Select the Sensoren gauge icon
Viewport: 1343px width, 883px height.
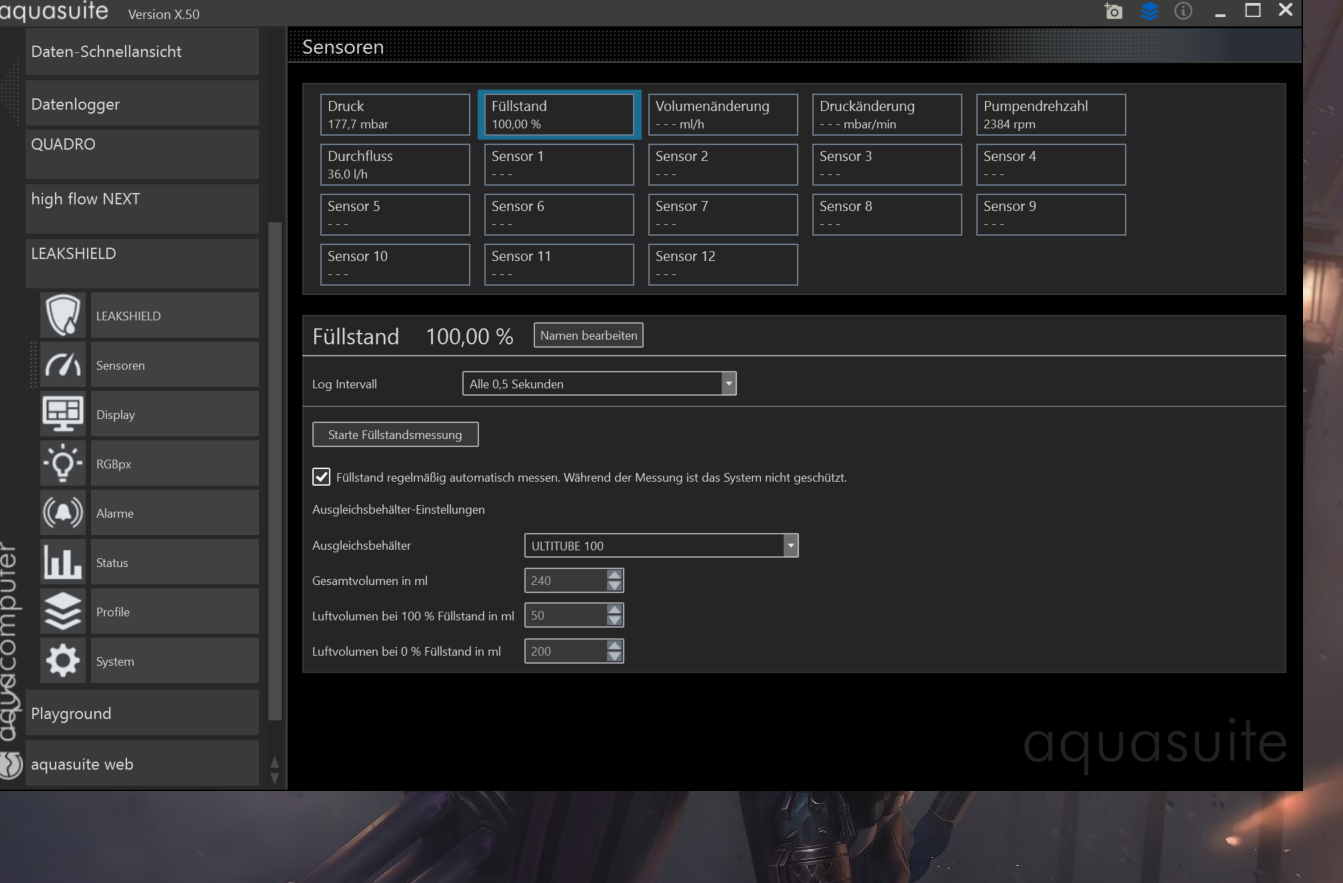(62, 366)
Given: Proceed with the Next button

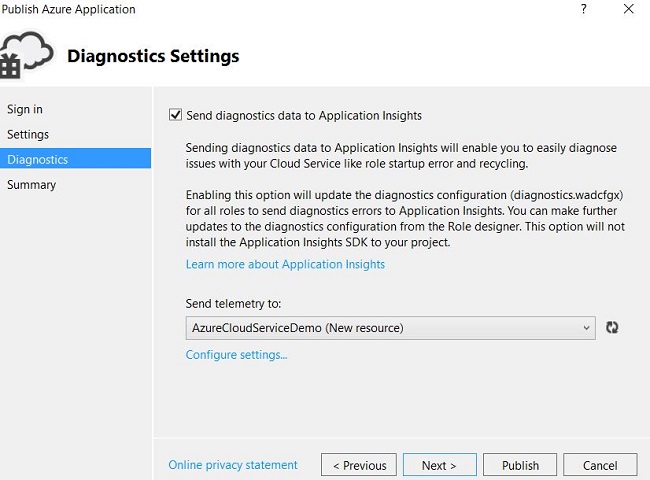Looking at the screenshot, I should coord(439,465).
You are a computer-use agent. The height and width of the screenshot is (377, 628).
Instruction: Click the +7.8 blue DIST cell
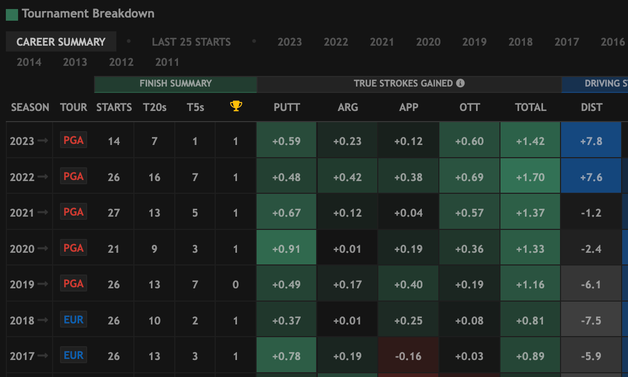pyautogui.click(x=591, y=140)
:::
## Instructions for the task
Repeat the material exactly. Skip the images.

## Written response
Select the Sensoren gauge icon
Viewport: 1343px width, 883px height.
(62, 366)
Given: Proceed with the Next button

Looking at the screenshot, I should coord(439,465).
You are a computer-use agent. The height and width of the screenshot is (377, 628).
Instruction: Click the +7.8 blue DIST cell
pyautogui.click(x=591, y=140)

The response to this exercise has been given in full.